The sample standard deviation is a measure of how spread out the data is from the mean value, and is calculated as the square root of the sum of squared deviations from the mean, divided by the number of observations minus one `(n-1)` for a sample, or just n for a population.

The reason for using Bessel's correction is to account for the fact :
>That the `sample standard deviation` tends to underestimate the `population standard deviation`, especially for `small sample sizes`. By using `(n-1)` instead of `n` in the denominator, Bessel's correction increases the value of the sample standard deviation, making it a better estimate of the population standard deviation.


In [11]:
import numpy as np 
import pandas as pd

In [12]:
# Define the data
data = [1, 2, 3, 4, 5, 6, 7, 8, 9]

In [24]:
# Calculating the standard deviation using Pandas
df = pd.DataFrame(data)
std_pandas = float(df.std())
std_pandas

2.7386127875258306

In [23]:
# Calculating the standard deviation using Numpy
arr = np.array(data)
std_numpy  = np.std(arr)
std_numpy

2.581988897471611

In [25]:
# Correction
print(std_pandas - std_numpy)

0.1566238900542194


The difference in the standard deviation calculated by pandas and numpy is because of the difference in the formula used to calculate the standard deviation.

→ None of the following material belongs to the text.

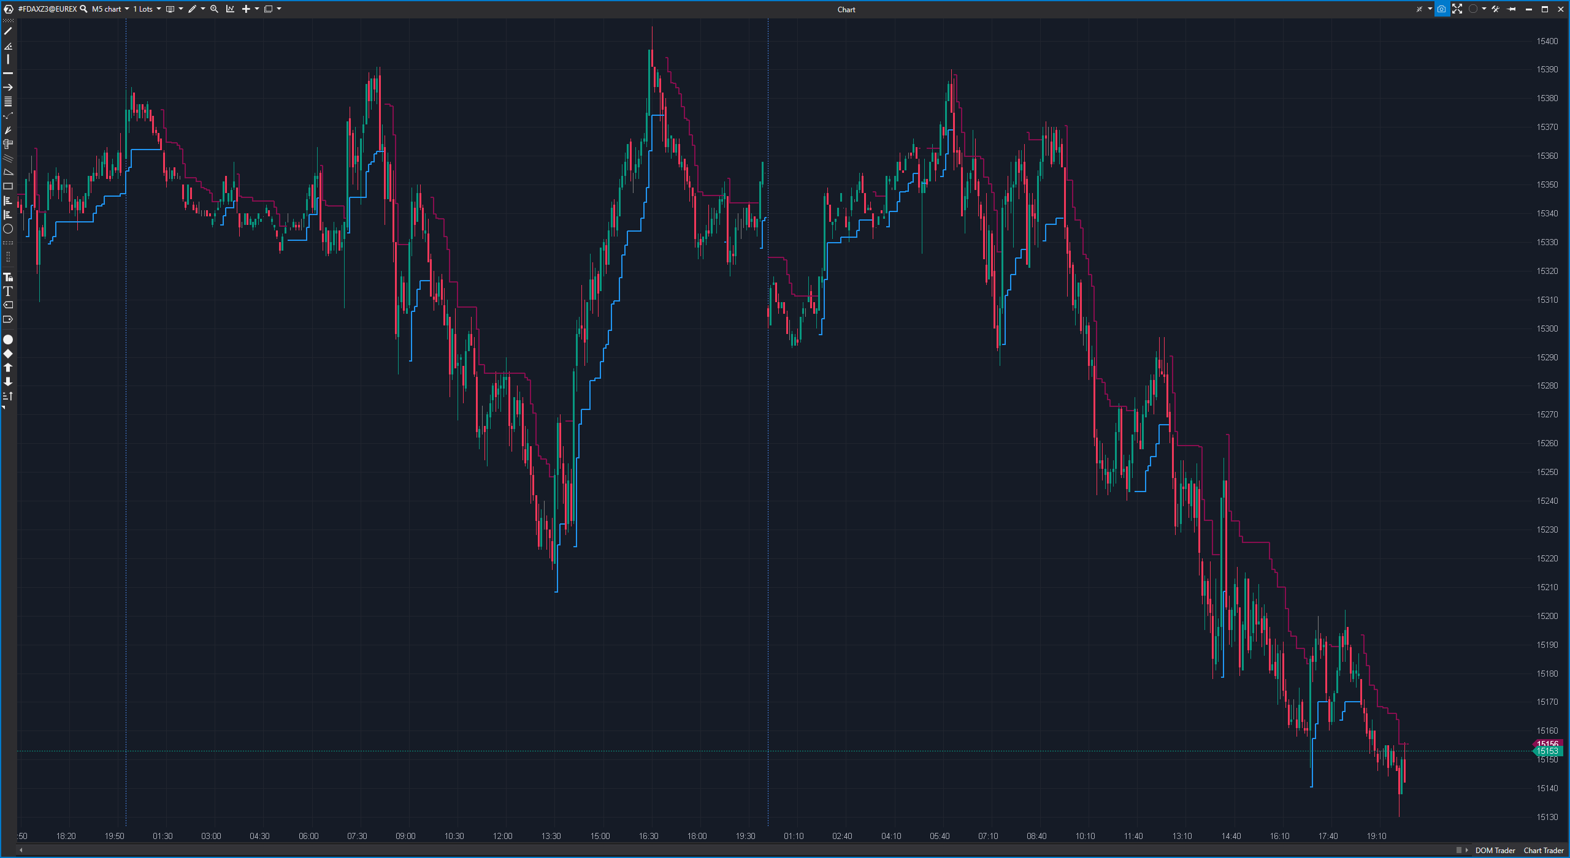Click the horizontal scrollbar left arrow
Viewport: 1570px width, 858px height.
coord(21,850)
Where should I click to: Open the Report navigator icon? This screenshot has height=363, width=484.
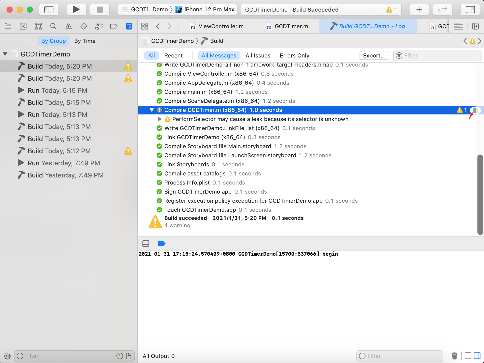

- By default, `pandas` calculates the `sample standard deviation` using `Bessel's correction`, which divides the sum of squared deviations by `(n-1)` instead of `n`. The idea behind this correction is to adjust for the fact that using a sample to estimate the population standard deviation will tend to underestimate it.

- On the other hand, numpy's `np.std()` function by default uses the population standard deviation formula, which divides the sum of squared deviations by `n`.

In the given code, the data contains only 9 values, so using Bessel's correction will result in a slightly higher standard deviation than using the population formula. The difference between the two values is what is printed at the end of the code.


In Python, Pandas calculates the standard deviation with Bessel's correction by default, while Numpy does not. However, both libraries provide an option to turn Bessel's correction off by setting the "ddof" (degrees of freedom) parameter to 0.